8. April - 17. Juni 2000
Abseits des beschleunigten Tempos des jeweiligen Zeitgeistes der letzten Jahrzehnte haben eine Handvoll Künstler ein Werk geschaffen, das sich ausnahmslos durch Treue zu einer Grundentscheidung hinsichtlich ihres künstlerischen Wirkens auszeichnet. Die Werke der Künstler, die in dieser Ausstellung das erste Mal zusammengeführt werden, bestechen durch die Beharrlichkeit, in der sich das einmal geschaffene, über alle Zeiten und Stile hinweg gültige Vertrauen in diese eine Entscheidung manifestiert. Dies sogar über Dekaden hinweg, in denen der Geist des Pluralismus herrschte und in denen daher auch häufiger die Abkehr von einem Stil - auch im Sinne einer persönlichen Identität - gesucht wurde, als dass dieser bestätigt wurde. Die Künstler, die hier in Betracht zu ziehen sind, sind vor allem Bernd und Hilla Becher, Hanne Darboven, Dan Flavin, On Kawara, Julie Knifer, Roman Opalka, Fred Sandback und Niele Toroni.

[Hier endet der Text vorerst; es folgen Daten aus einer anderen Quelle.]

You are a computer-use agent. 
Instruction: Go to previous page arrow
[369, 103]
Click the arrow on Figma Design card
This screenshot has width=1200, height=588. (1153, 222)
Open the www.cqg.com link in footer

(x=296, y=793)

Alle diese Künstler haben ihr Werk in den frühen 60er bis 70er Jahren begründet und ihre Entscheidung, eine einzige formale Einheit oder konzeptionelle Idee zum ausschließlichen Inhalt eines bis in die Gegenwart dauernden Arbeitsprozesses zu bestimmen, somit schon sehr frühzeitig getroffen.

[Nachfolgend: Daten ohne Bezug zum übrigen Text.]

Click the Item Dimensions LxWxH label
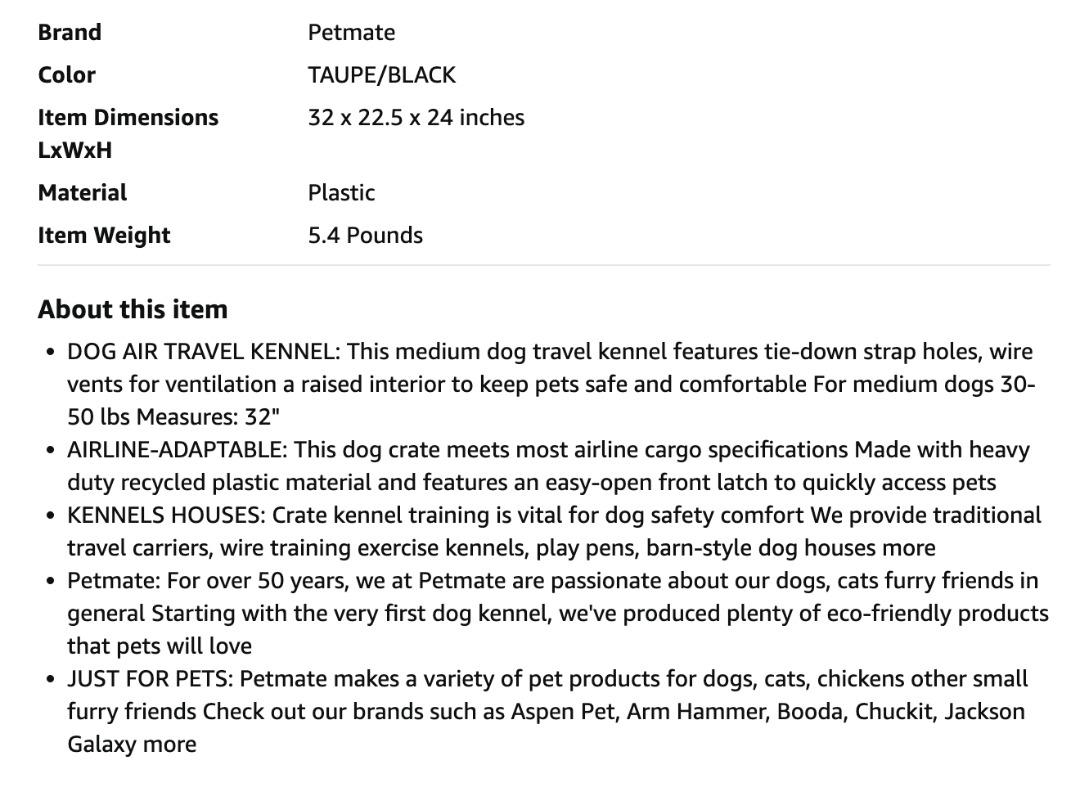Screen dimensions: 1080x785 (x=128, y=133)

Diese Entscheidung setzt ein radikal künstlerisches Bewusstsein und eine Haltung voraus, die den "Einsatz des ganzen Lebens" (Marcel Proust, Auf der Suche nach der verlorenen Zeit) erforderte und auch weiterhin erfordert. Im Rückblick erscheint es, als ob diese Künstler die Dauer und die Beharrlichkeit überhaupt erst als Vorbedingung betrachtet haben, um ein Kunstwerk nach seiner Herkunft und seinem Bestand zu befragen. Dabei resultiert die methodische Strategie der Wiederholung ein und desselben Konzeptes oder Motivs eben nicht aus dem Hang nach quantitativer Verbreitung, sondern sie sind das Ergebnis einer planvoll bestimmten Richtung des künstlerischen Schaffens, durch die die Künstler den Standpunkt ihrer autoreflexiven Beziehung gegenüber dem Ausgangspunkt und anderer Determinanten ihrer Arbeit manifestieren.

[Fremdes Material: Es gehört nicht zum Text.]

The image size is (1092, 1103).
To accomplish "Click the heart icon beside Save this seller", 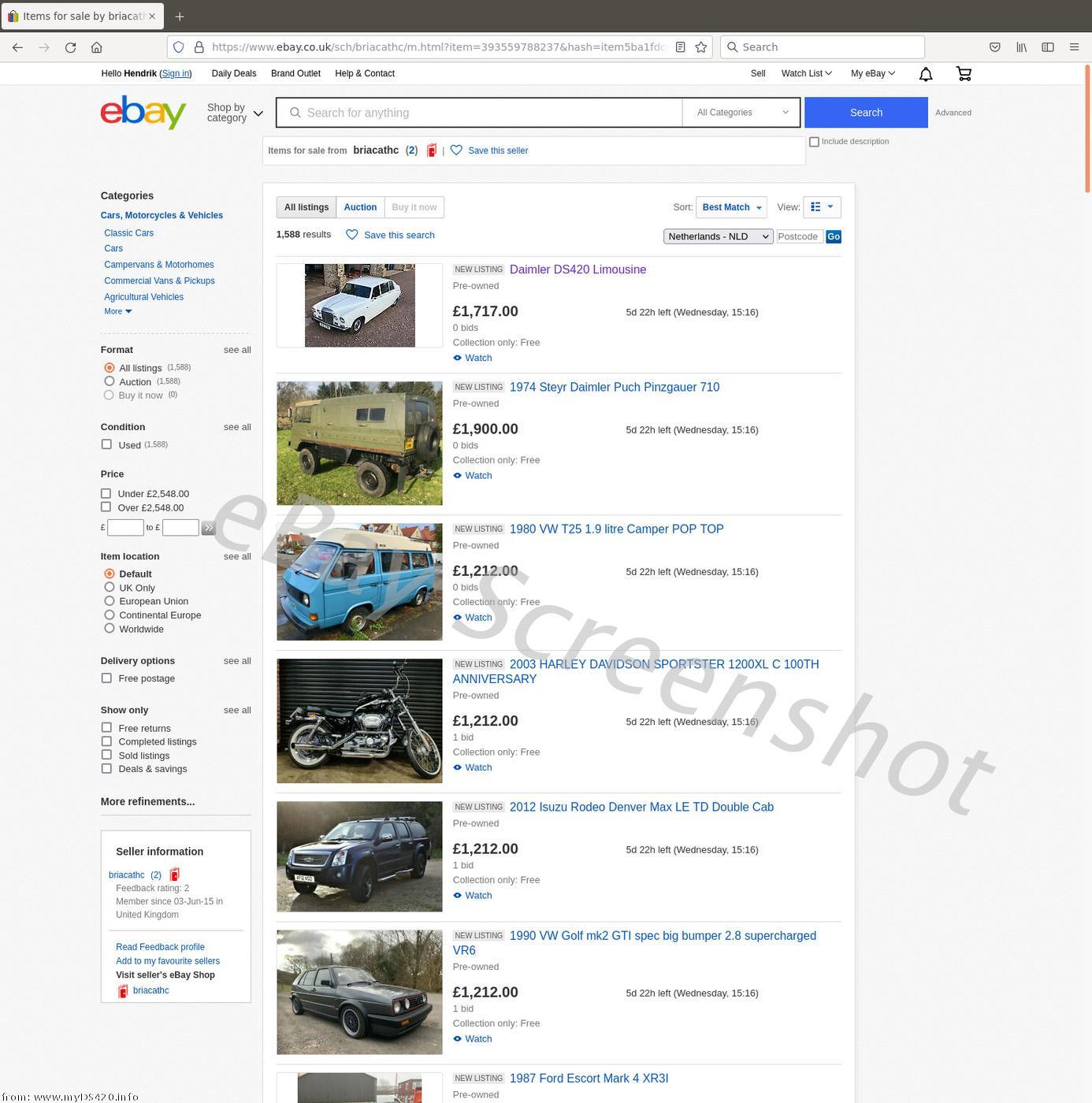I will [456, 150].
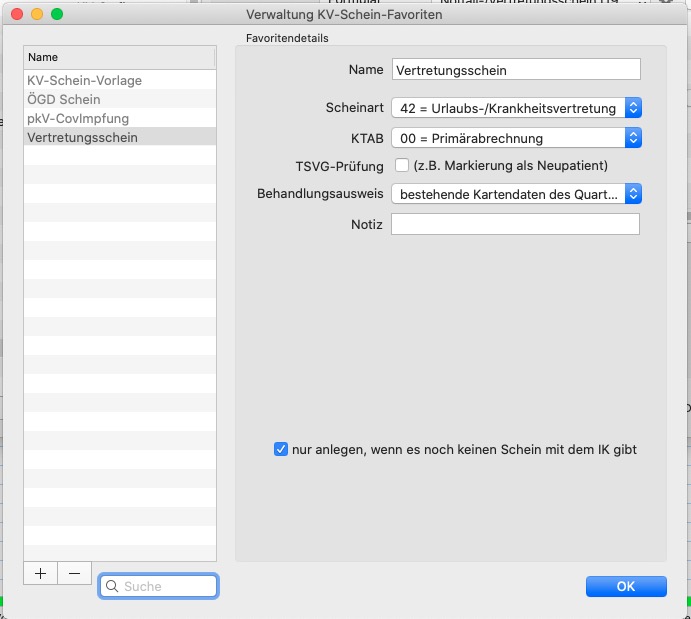Uncheck 'nur anlegen, wenn es noch keinen Schein' option
This screenshot has width=691, height=619.
(x=281, y=449)
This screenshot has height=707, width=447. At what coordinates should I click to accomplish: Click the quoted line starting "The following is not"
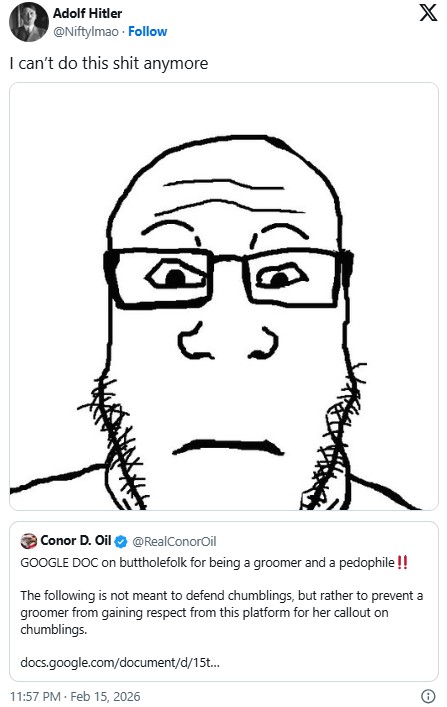221,596
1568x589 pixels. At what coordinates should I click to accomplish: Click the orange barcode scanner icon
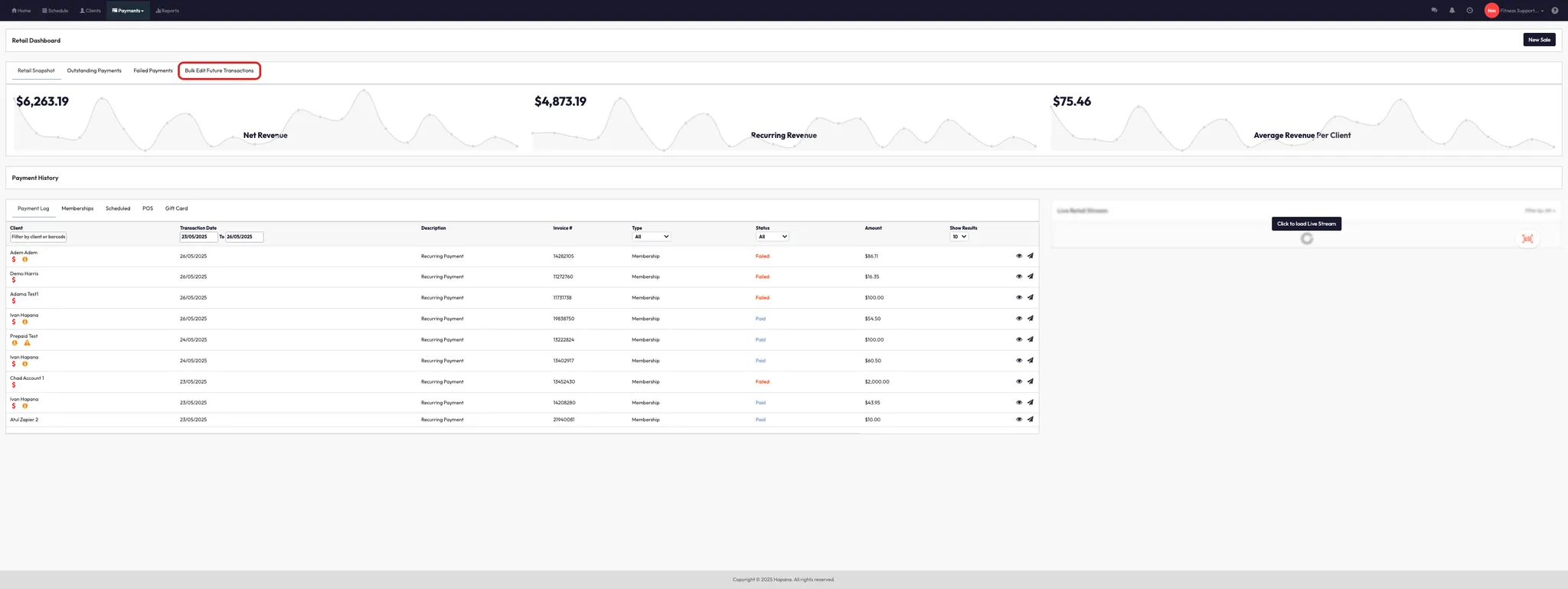click(x=1527, y=239)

Vielleicht lässt sich die auffallend ähnliche konzeptuelle, extrem gleichförmige Art der Werk- und Arbeitsorganisation anhand eines Tagebucheintrags von Yves Klein veranschaulichen, der eine Geschichte aus dem alten Persien notierte: Ein Flötenspieler begann eines Tages, einen lang gezogenen Ton zu spielen. Als er damit nun an die 20 Jahre fortfuhr, gab ihm seine Frau zu bedenken, dass doch alle anderen Flötenspieler mehrere Töne und ganze Melodien zustande brächten und dass das doch vielleicht abwechslungsreicher sei. Der Flötenspieler aber antwortete, dass es nicht sein Fehler sei, wenn er die Note schon gefunden hätte, nach der die anderen immer noch suchten.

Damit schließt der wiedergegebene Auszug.